WORK INSTRUCTIONS ▸ Produce an exact transcript of all the records.

SUPPLIED RECORDS ▸
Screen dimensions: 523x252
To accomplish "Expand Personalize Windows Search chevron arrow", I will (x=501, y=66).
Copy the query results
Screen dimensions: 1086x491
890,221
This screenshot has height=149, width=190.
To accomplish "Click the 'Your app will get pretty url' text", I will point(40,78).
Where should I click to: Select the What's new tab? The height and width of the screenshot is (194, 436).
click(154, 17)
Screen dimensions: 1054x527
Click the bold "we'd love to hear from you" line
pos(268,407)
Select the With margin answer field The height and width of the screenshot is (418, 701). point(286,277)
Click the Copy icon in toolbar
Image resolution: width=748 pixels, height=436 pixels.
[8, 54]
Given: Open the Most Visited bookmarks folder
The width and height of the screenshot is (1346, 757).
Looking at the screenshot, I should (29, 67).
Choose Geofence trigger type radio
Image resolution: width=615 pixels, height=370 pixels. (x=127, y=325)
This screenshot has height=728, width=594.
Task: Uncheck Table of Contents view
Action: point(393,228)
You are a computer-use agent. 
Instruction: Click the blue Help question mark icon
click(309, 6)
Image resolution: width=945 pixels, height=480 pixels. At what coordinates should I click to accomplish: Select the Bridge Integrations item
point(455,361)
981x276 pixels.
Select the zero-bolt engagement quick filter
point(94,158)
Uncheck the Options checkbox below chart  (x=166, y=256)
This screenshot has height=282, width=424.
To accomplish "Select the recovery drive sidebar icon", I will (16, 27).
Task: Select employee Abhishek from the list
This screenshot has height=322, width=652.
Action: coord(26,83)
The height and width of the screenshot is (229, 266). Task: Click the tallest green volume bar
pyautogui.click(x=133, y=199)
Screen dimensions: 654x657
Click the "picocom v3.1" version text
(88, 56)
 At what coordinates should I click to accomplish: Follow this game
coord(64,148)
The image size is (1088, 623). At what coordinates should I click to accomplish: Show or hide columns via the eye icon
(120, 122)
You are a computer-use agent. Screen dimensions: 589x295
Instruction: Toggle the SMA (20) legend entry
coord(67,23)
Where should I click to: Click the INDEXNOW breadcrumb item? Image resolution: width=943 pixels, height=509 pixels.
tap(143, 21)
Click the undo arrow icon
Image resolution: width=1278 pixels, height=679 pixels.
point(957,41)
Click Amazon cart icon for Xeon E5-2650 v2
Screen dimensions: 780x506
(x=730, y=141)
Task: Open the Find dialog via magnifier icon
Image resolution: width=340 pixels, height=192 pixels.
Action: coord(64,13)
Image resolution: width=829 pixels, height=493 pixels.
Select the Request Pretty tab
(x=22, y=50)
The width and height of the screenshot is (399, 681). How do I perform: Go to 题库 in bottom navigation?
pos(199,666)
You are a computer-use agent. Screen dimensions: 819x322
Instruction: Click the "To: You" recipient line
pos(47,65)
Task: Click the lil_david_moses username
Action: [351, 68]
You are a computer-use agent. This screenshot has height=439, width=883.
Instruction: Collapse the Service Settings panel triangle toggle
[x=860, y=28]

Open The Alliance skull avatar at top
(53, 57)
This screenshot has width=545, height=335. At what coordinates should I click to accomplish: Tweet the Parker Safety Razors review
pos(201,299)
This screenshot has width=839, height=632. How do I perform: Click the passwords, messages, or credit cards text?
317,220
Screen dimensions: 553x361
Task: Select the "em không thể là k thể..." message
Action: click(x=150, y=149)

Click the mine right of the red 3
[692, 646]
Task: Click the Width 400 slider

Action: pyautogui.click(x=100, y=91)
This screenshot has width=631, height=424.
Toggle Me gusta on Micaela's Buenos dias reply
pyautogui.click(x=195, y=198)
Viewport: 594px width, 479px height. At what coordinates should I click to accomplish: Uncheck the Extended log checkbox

YOUR SOLUTION ▸
Screen dimensions: 523x252
To accomplish "Expand Personalize Windows Search chevron arrow", I will (x=501, y=66).
Copy the query results
Screen dimensions: 1086x491
890,221
This screenshot has height=149, width=190.
To accomplish "Click the 'Your app will get pretty url' text", I will point(40,78).
Where should I click to: Select the What's new tab? The height and width of the screenshot is (194, 436).
click(154, 17)
Screen dimensions: 1054x527
Click the bold "we'd love to hear from you" line
pos(268,407)
Select the With margin answer field The height and width of the screenshot is (418, 701). point(286,277)
Click the Copy icon in toolbar
Image resolution: width=748 pixels, height=436 pixels.
[8, 54]
Given: Open the Most Visited bookmarks folder
The width and height of the screenshot is (1346, 757).
Looking at the screenshot, I should (29, 67).
Choose Geofence trigger type radio
Image resolution: width=615 pixels, height=370 pixels. (x=127, y=325)
This screenshot has height=728, width=594.
Task: Uncheck Table of Contents view
Action: point(393,228)
You are a computer-use agent. 
Instruction: Click the blue Help question mark icon
click(309, 6)
Image resolution: width=945 pixels, height=480 pixels. At what coordinates should I click to accomplish: Select the Bridge Integrations item
point(455,361)
981x276 pixels.
Select the zero-bolt engagement quick filter
point(94,158)
Uncheck the Options checkbox below chart  (x=166, y=256)
This screenshot has height=282, width=424.
To accomplish "Select the recovery drive sidebar icon", I will (16, 27).
Task: Select employee Abhishek from the list
This screenshot has height=322, width=652.
Action: coord(26,83)
The height and width of the screenshot is (229, 266). Task: Click the tallest green volume bar
pyautogui.click(x=133, y=199)
Screen dimensions: 654x657
Click the "picocom v3.1" version text
(88, 56)
 At what coordinates should I click to accomplish: Follow this game
coord(64,148)
The image size is (1088, 623). At what coordinates should I click to accomplish: Show or hide columns via the eye icon
(120, 122)
You are a computer-use agent. Screen dimensions: 589x295
Instruction: Toggle the SMA (20) legend entry
coord(67,23)
Where should I click to: Click the INDEXNOW breadcrumb item? Image resolution: width=943 pixels, height=509 pixels.
tap(143, 21)
Click the undo arrow icon
Image resolution: width=1278 pixels, height=679 pixels.
point(957,41)
Click Amazon cart icon for Xeon E5-2650 v2
Screen dimensions: 780x506
(x=730, y=141)
Task: Open the Find dialog via magnifier icon
Image resolution: width=340 pixels, height=192 pixels.
Action: coord(64,13)
Image resolution: width=829 pixels, height=493 pixels.
Select the Request Pretty tab
(x=22, y=50)
The width and height of the screenshot is (399, 681). How do I perform: Go to 题库 in bottom navigation?
pos(199,666)
You are a computer-use agent. Screen dimensions: 819x322
Instruction: Click the "To: You" recipient line
pos(47,65)
Task: Click the lil_david_moses username
Action: [351, 68]
You are a computer-use agent. This screenshot has height=439, width=883.
Instruction: Collapse the Service Settings panel triangle toggle
[x=860, y=28]

Open The Alliance skull avatar at top
(53, 57)
This screenshot has width=545, height=335. At what coordinates should I click to accomplish: Tweet the Parker Safety Razors review
pos(201,299)
This screenshot has width=839, height=632. How do I perform: Click the passwords, messages, or credit cards text?
317,220
Screen dimensions: 553x361
Task: Select the "em không thể là k thể..." message
Action: click(x=150, y=149)

Click the mine right of the red 3
[692, 646]
Task: Click the Width 400 slider

Action: pyautogui.click(x=100, y=91)
This screenshot has width=631, height=424.
Toggle Me gusta on Micaela's Buenos dias reply
pyautogui.click(x=195, y=198)
Viewport: 594px width, 479px height. At what coordinates should I click to accomplish: Uncheck the Extended log checkbox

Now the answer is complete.